■ **Extract to read**
=== Section Start ===

So you may have a few throw pillows that you really, really love. You can totally keep those, but drop the rest of them. Most importantly, don’t buy any more! If I can deter you for just buying any MORE throw pillows, my job is a success. So, now that you’ve taken away almost all of your throw pillows, what exactly should you do with them? Because you know that sustainability is the name of the game here at Soft Landing, let’s talk about a few ways you can repurpose your throw pillows now that you know your sofa looks fine without them.
My favorite trick is to use the stuffing inside a throw pillow to plump up any other throw pillows you are keeping, or any detachable sofa or chair cushions. Just unzip the cases and perform a stuffing transplant. This will be life changing if you have a saggy sofa. If your pillow has a down insert, these feathers can be composted. If you love the fabric of the pillow cover, repurpose it in a craft like quilting. Imagine transforming all your random throw pillows into a giant cozy quilt that actually serves a purpose in your home! Amazing. If you don’t love fabric of the pillow, cut it up and use it as cleaning rags. And if you don’t feel like performing surgery on your pillows, you can always use them as knee protectors for gardening work or insulation in your attic.
That’s all I have for you today, you can now consider yourself released from the clutches of throw pillows. Enjoy your new found freedom, and I’ll talk to you in the next episode.

=== Section End ===

■ **Your objective**
In the passage on throw pillows, turn the paragraph beginning "My favorite trick is" into a short bulleted list that keeps its main facts.

■ **Material shown**
=== Section Start ===

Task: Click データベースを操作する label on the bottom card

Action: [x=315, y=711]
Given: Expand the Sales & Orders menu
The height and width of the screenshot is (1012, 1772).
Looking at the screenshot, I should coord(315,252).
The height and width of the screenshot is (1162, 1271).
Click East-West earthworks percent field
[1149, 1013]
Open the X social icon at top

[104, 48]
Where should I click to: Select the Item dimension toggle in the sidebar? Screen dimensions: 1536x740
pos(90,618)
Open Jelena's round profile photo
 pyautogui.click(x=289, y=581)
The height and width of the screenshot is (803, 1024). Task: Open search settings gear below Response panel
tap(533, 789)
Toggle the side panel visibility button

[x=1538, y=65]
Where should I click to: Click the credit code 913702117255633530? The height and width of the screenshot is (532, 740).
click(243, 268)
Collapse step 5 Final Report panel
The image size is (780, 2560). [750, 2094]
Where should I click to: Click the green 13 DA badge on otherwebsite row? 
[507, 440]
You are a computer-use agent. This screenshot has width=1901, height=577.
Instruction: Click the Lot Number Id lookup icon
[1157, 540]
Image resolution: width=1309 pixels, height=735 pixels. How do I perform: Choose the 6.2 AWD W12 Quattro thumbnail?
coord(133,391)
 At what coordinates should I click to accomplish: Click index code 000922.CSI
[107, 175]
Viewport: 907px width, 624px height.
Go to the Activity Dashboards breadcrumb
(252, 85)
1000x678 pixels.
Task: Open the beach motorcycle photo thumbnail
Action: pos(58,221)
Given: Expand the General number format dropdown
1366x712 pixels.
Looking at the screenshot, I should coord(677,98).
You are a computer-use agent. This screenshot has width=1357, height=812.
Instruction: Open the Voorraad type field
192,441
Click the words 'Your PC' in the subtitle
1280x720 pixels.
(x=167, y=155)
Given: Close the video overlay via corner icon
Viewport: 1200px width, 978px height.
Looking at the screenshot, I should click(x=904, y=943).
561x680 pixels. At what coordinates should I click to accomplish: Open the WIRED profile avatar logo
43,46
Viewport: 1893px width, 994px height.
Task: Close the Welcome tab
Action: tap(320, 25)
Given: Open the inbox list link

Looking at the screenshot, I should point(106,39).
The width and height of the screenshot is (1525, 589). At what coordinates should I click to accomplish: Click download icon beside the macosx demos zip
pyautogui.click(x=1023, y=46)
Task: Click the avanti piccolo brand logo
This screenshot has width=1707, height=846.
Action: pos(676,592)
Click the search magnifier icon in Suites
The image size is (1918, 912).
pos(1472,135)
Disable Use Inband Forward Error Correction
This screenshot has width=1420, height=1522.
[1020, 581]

=== Section End ===

■ **Output of the task**
- Unzip the cases and move the stuffing into pillows you're keeping or into detachable sofa or chair cushions, which helps a saggy sofa.
- Compost the feathers from a down insert.
- Use cover fabric you love in a craft such as quilting, for example a large quilt made from all the pillows.
- Cut up cover fabric you don't love into cleaning rags.
- Use whole pillows as knee protectors for gardening or as attic insulation.